→ **Exercise data**:
----------------------------------------

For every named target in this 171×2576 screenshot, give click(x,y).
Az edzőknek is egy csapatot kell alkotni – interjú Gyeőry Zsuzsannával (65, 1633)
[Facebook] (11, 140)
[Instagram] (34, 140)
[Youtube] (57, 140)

----------------------------------------

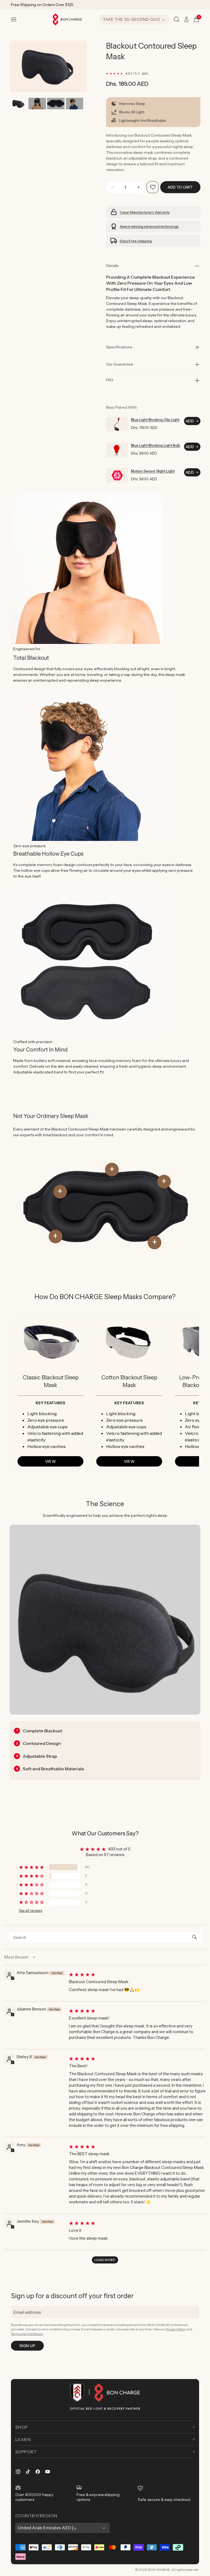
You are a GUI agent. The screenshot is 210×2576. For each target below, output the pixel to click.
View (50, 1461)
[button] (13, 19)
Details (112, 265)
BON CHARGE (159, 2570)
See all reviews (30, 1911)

----------------------------------------

→ **Exercise description**: Reproduce every line of the listing above in which the string "screenshot" appears.

→ **Task response**:
For every named target in this 171×2576 screenshot, give click(x,y).
You are a GUI agent. The screenshot is 210×2576. For each target below, output the pixel to click.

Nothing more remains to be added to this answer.